There is a line in the loop that has this:

running_loss += loss.data[0]

This line seems to be about 30% slower than doing running_loss += loss.data when running_loss is initialized as a float tensor, and I believe this is because running_loss = 0 sits on the CPU and loss sits on the GPU. Is there any downside to setting:

running_loss = torch.cuda.FloatTensor(np.zeros(1))

And having the line changed as shown above?

smth · September 27, 2017, 5:38am

there’s no downside that i can see.
However, the runtime of that particular line doesn’t matter compared to the overall compute time. it’s probably < 0.1% of time compared to forward/backward / step() etc.

If you are seeing it to be a larger chunk, that’s possibly because CUDA API is asynchronous, but that operation in particular is a synchronizing point.
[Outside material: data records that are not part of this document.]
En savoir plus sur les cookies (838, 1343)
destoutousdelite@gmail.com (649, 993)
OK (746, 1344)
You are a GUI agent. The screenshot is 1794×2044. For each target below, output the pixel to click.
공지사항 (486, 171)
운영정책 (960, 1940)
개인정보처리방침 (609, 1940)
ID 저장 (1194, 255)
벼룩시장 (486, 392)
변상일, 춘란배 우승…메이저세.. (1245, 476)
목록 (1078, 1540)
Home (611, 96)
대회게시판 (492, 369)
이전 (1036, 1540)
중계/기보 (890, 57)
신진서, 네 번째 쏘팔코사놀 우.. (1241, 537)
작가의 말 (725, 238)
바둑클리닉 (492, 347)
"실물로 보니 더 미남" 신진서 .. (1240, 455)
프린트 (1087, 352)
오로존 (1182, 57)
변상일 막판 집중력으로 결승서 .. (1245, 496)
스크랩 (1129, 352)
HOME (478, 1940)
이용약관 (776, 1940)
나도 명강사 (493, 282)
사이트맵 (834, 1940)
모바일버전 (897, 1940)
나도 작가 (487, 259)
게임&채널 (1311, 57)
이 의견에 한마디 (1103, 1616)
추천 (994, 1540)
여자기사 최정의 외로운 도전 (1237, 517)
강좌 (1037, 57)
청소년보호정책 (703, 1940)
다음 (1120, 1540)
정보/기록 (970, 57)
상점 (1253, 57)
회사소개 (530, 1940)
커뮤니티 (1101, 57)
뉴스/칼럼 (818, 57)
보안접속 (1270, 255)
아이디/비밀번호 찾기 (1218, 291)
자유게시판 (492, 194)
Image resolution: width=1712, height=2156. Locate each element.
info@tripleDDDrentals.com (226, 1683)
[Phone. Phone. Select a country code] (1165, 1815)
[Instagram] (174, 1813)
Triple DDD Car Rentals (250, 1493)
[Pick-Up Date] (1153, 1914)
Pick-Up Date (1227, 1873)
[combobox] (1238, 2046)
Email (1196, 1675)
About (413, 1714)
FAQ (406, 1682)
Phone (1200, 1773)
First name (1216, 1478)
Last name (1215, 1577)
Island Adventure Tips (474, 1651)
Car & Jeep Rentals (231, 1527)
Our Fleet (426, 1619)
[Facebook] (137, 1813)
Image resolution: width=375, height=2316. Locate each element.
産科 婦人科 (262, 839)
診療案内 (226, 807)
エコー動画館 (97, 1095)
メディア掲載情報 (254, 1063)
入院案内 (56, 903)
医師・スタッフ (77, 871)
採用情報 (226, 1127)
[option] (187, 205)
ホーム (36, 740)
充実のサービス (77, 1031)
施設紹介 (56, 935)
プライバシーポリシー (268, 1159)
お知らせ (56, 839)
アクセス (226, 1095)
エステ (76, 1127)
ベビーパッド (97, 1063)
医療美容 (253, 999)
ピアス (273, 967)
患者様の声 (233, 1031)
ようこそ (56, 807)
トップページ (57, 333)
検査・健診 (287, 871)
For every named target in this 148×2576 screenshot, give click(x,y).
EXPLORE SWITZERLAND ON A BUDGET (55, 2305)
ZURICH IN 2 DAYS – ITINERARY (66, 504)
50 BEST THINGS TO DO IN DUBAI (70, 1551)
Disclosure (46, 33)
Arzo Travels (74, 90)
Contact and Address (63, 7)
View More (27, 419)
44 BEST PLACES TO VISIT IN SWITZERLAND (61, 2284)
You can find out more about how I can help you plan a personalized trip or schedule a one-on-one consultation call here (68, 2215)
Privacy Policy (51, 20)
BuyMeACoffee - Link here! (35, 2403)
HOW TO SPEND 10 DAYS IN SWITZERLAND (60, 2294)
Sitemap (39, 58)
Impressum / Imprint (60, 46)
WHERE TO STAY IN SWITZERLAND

penguinshin · September 27, 2017, 1:14pm

So I’m noticing that when using a 152 resnet training on batches of 20 that the total speed up per batch is about 30%. Does this signal that I’ve set something up wrong elsewhere in my code? Is there a way to avoid the synchronization step?

smth · September 27, 2017, 3:53pm

i think your “noticing 30% speedup” might be that the timing is off.
How exactly are you profiling your code to notice that speedup?

penguinshin · September 27, 2017, 4:15pm

I surround the epoch with time.time() and compare using the loss.data[0] vs keeping it in gpu tensor form

smth · September 27, 2017, 7:04pm

before each time.time() call, add torch.cuda.synchronize(). Otherwise your CUDA timings will be off.

penguinshin · September 27, 2017, 8:45pm

So your saying that the reported time elapsed is off, but that the actual time is the same? I see a noticeable difference just by observing the epochs pass, it feels like 30% longer. Or will the synchronize step actually speed up the training?

smth · September 28, 2017, 2:24am

hmm okay if the epoch time is 30% longer, then maybe the thing is a 30% overhead. But that’s super weird. i’ll take a look when i get time.